Tercer y decisivo cambio estructural: la disminución de la conflictividad laboral, endémica en la economía española durante décadas, y la consolidación de una cultura del diálogo y del pacto entre los agentes sociales –con o sin la participación del gobierno de turno– que ha favorecido un mayor acompasamiento de las demandas de las partes social y empresarial a las circunstancias de la producción y a la necesidad de preservar la competitividad. Es este profundo cambio social y cultural el que explica tanto el excelente desempeño del sector exterior, como la creación sostenible de ocupación en nuevos ámbitos de actividad cada vez más intensivos en conocimiento, competencias profesionales y tecnología.

Debe reconocerse que la pandemia no ha servido especialmente para acelerar la aparición de una nueva economía. Era iluso pensarlo. En cambio, si alzamos la mirada, reconoceremos que las fuerzas que impulsan una transformación profunda de los patrones económicos y sociales vienen de antes y continuarán actuando. Quizá en algún momento la acumulación de cambios graduales llevará a un punto crítico en el que se acelerarán los procesos de cambio disruptivo. Y como en todo alumbramiento, durante la transición los temores alternarán con las esperanzas. Aspiraremos a acelerar el crecimiento de la productividad derivado de la aplicación de la inteligencia artificial, y al mismo tiempo temeremos sus efectos sobre el empleo. Reconoceremos la necesidad de rejuvenecer las envejecidas sociedades occidentales, y deberemos afrontar y gestionar las dificultades de integración de la inmigración no occidental. Exigiremos consolidar el estado del bienestar, al tiempo que buscamos reconducir unos niveles de deuda pública en máximos históricos. Buscaremos conseguir mayores cotas de soberanía económica y de autonomía estratégica, pero habremos de lidiar con los elevados costes que implica desacoplar economías que han alcanzado ya un alto grado de integración.

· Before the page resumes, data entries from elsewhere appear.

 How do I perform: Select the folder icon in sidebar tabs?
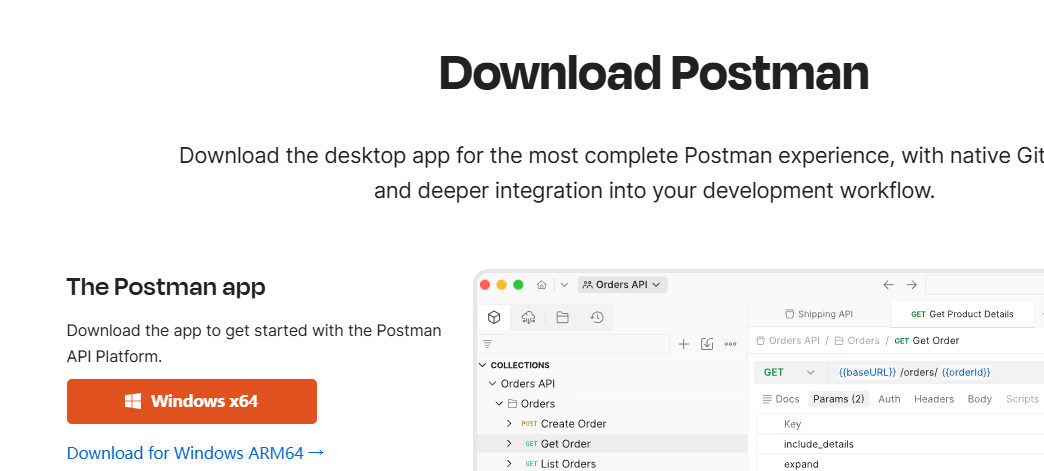562,317
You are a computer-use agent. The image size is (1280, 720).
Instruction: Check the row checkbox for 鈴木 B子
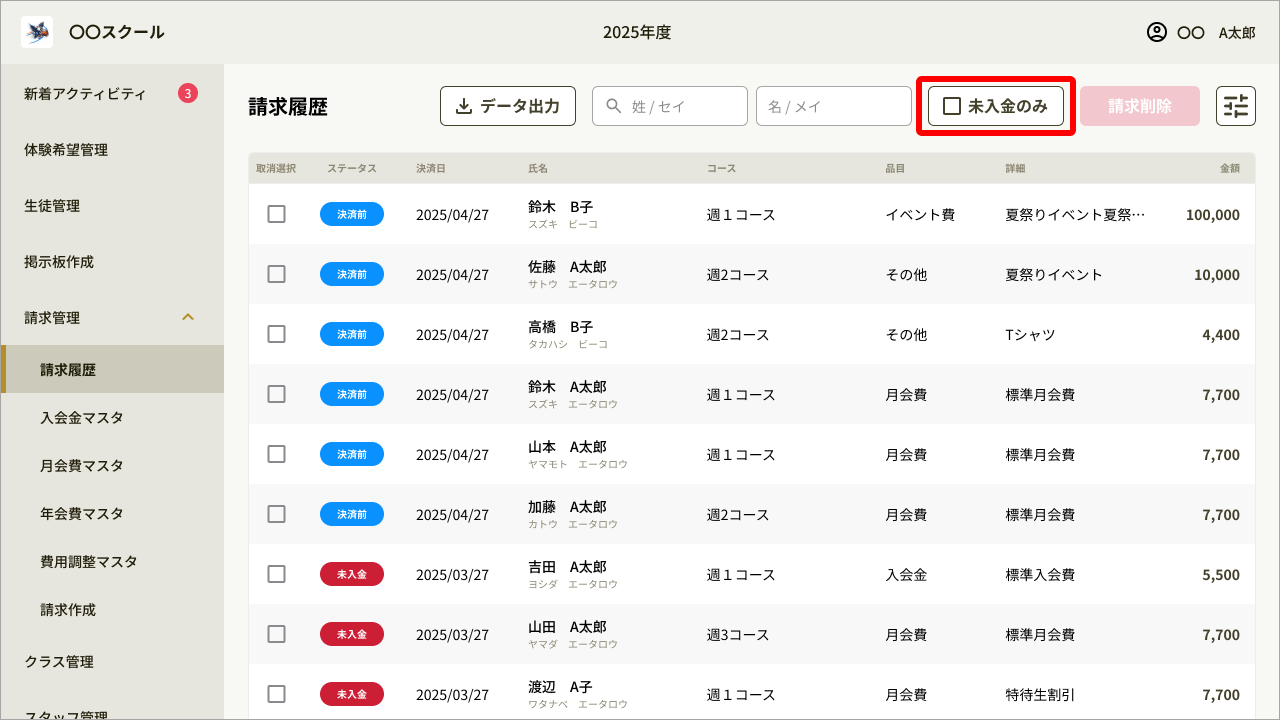(x=277, y=214)
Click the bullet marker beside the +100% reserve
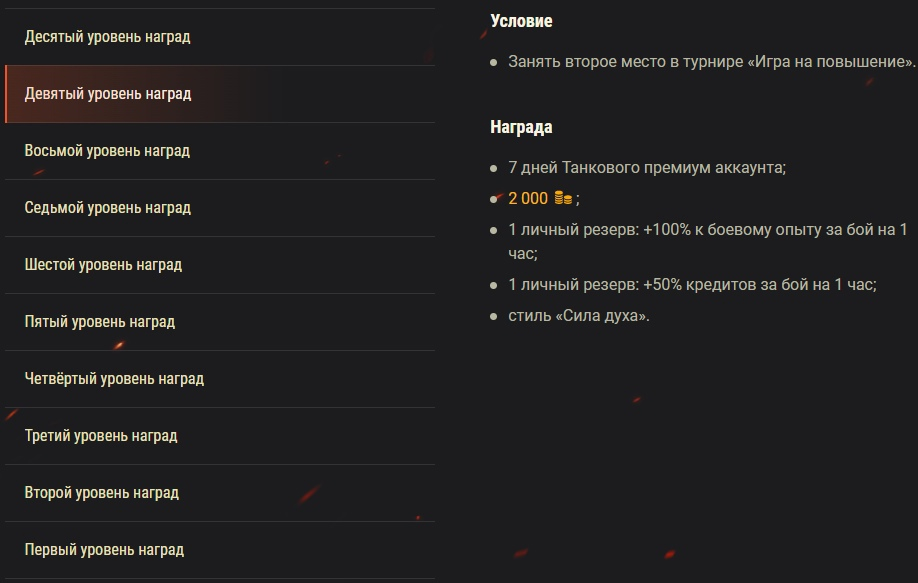 coord(492,233)
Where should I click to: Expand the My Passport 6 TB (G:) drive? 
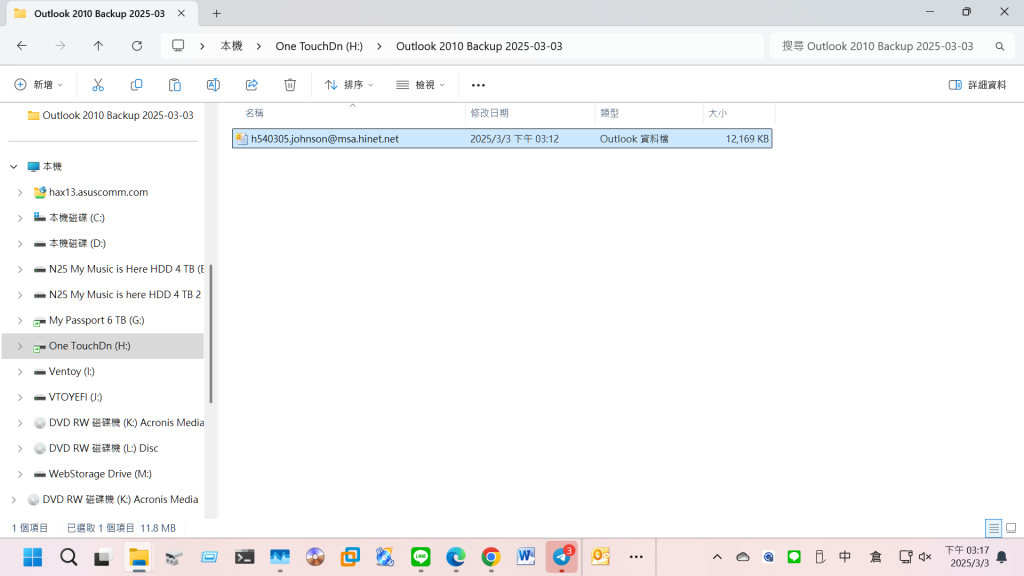(20, 320)
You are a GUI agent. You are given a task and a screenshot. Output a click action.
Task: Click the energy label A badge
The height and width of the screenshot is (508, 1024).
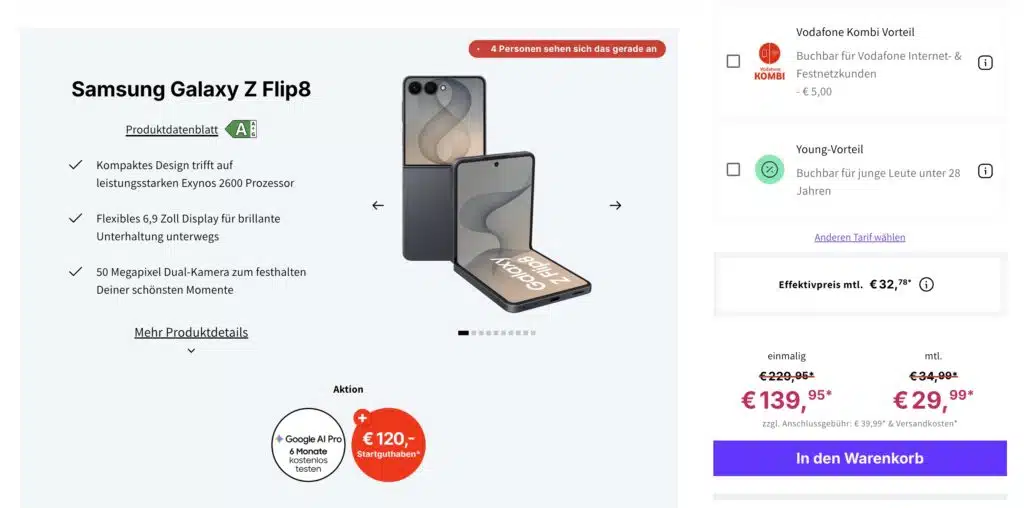[241, 129]
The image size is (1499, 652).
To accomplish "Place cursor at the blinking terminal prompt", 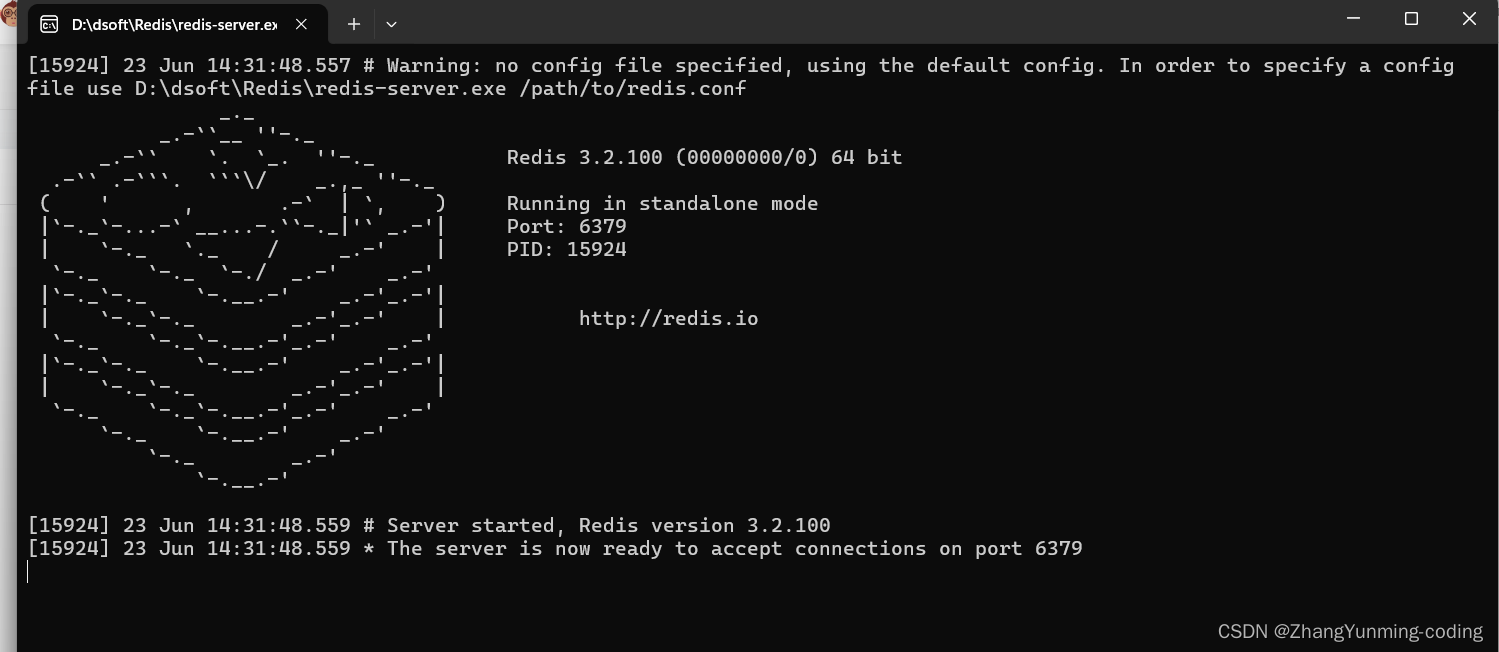I will pyautogui.click(x=28, y=571).
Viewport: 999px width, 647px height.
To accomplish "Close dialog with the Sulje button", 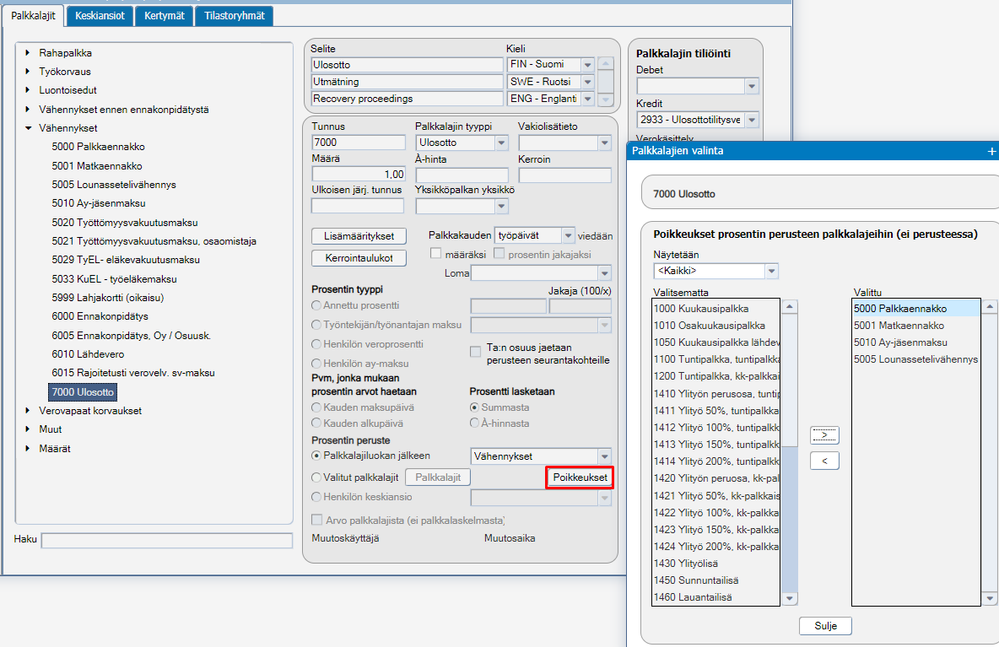I will 825,626.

Last but not least, nos debatiremos entre la necesidad de aumentar la prosperidad y distribuirla más equitativamente, y la insostenibilidad de un modelo de crecimiento que no alcance a internalizar plenamente los costes ambientales. Como definió un célebre teórico italiano desde la cárcel, las crisis consisten en que lo viejo no termina de morir, y lo nuevo no termina de nacer. En esos períodos históricos la confusión aumenta, crece la inquietud y aparecen más preguntas que respuestas. Son tiempos en los que la creatividad y la resiliencia humanas se ponen a prueba. Históricamente, siempre las han acabado superando.